Your objective: Reproduce the passage on the global warming debate word for word, without changing anything.

Selected text:
---+---

A third thing I’ve noticed is the increasing political nature of the debate—and the rip-roaring good humor everyone on both sides seems to be taking.
Finally, I’ve also seen and heard a whole lot of “you shut your mouth” sort of talk from the pro-global warming camp. I’ve never heard of this sort of thing done before in science; usually, it is the old theorizers yelling at the new theorizers about their scientific heresy. This time its the newcomers shouting down the oldsters. I don’t get it.
All of these add up in my head that there is some merit in taking a step back and reviewing the data—especially when we seem to be hell-bent on doing something right now.
And I’m not alone. There a lot of smart, smart people that agree with me, even on the IPCC and other bodies of scientific knowledge. So in the meantime I’ll use my brain and my reason to muck through the data. When I stop finding holes and mistakes and egregious errors—errors so flagrant that they almost appear to be intentional—I’ll quit flapping my mouth about it and stick to politics, technology, and other things I find interesting.

---+---

Data shown:
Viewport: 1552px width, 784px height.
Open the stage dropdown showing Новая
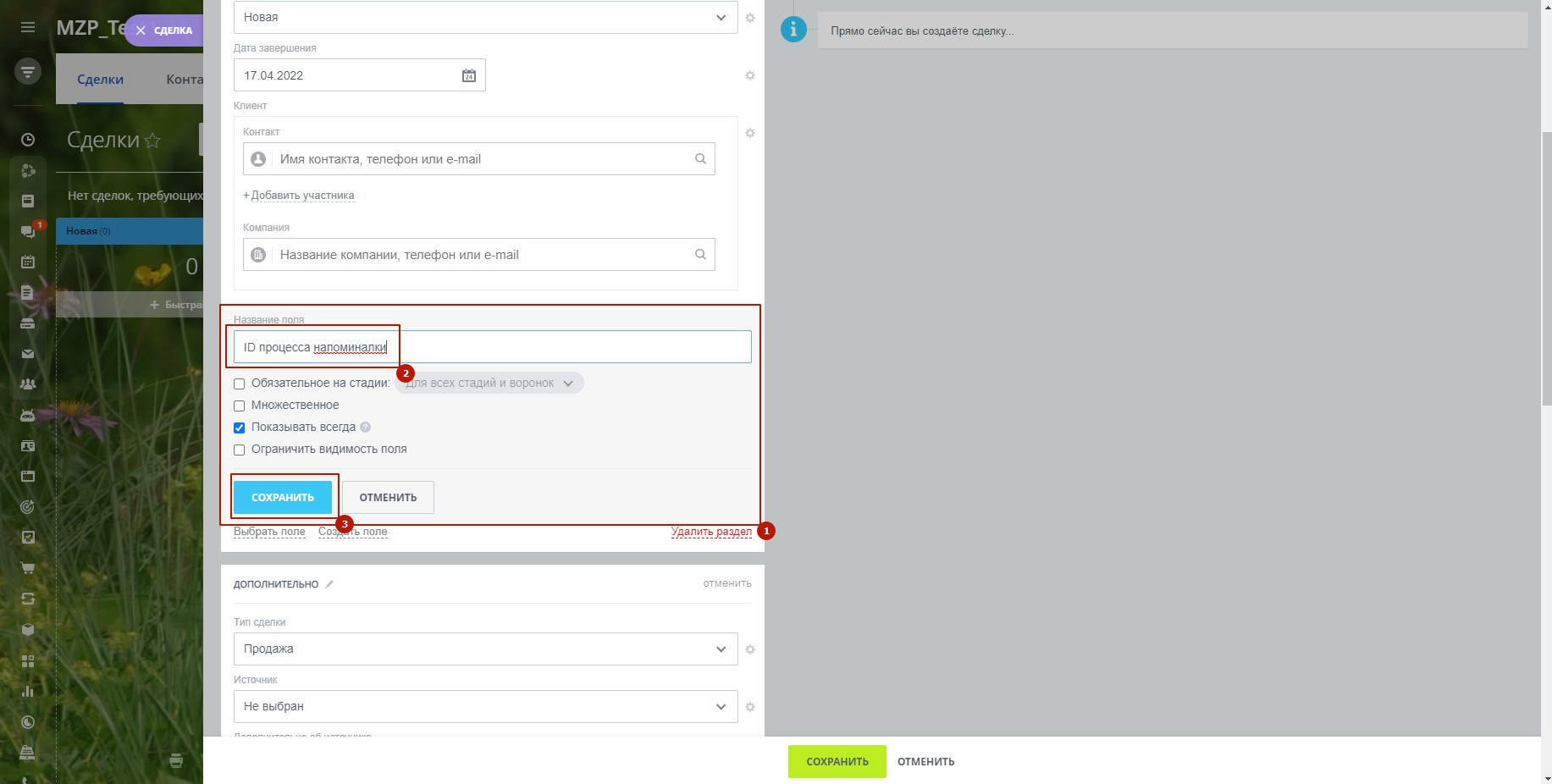(x=485, y=18)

---+---

Reply to the exercise:
A third thing I’ve noticed is the increasing political nature of the debate—and the rip-roaring good humor everyone on both sides seems to be taking.
Finally, I’ve also seen and heard a whole lot of “you shut your mouth” sort of talk from the pro-global warming camp. I’ve never heard of this sort of thing done before in science; usually, it is the old theorizers yelling at the new theorizers about their scientific heresy. This time its the newcomers shouting down the oldsters. I don’t get it.
All of these add up in my head that there is some merit in taking a step back and reviewing the data—especially when we seem to be hell-bent on doing something right now.
And I’m not alone. There a lot of smart, smart people that agree with me, even on the IPCC and other bodies of scientific knowledge. So in the meantime I’ll use my brain and my reason to muck through the data. When I stop finding holes and mistakes and egregious errors—errors so flagrant that they almost appear to be intentional—I’ll quit flapping my mouth about it and stick to politics, technology, and other things I find interesting.